The task: Extract every line in the items below that contains the string "Search".

Data entries:
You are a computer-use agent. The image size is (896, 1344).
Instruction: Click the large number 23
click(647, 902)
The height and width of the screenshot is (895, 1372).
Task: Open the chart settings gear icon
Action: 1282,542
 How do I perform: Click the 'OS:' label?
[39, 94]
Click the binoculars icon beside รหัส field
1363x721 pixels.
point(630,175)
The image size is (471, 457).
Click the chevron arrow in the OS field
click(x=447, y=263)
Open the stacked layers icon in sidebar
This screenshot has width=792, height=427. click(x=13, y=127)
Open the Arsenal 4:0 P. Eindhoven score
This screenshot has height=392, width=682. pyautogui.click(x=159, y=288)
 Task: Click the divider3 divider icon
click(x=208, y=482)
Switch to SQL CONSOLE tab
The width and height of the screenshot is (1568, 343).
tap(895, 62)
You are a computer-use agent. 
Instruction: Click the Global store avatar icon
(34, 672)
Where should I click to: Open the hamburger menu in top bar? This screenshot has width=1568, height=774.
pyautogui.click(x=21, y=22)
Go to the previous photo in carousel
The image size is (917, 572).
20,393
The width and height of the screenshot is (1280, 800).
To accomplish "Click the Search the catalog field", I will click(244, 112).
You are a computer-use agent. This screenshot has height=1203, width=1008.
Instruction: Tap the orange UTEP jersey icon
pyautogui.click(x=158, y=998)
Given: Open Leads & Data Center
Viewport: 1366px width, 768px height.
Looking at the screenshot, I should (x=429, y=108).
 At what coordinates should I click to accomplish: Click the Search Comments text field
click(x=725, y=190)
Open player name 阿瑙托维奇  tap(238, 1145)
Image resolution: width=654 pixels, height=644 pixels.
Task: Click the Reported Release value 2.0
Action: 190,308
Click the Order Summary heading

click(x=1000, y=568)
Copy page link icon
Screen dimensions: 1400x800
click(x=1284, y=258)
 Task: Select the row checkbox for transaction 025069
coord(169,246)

Exercise result:
To accomplish "Click the Search the catalog field", I will click(244, 112).
 At what coordinates should I click to accomplish: Click the Search Comments text field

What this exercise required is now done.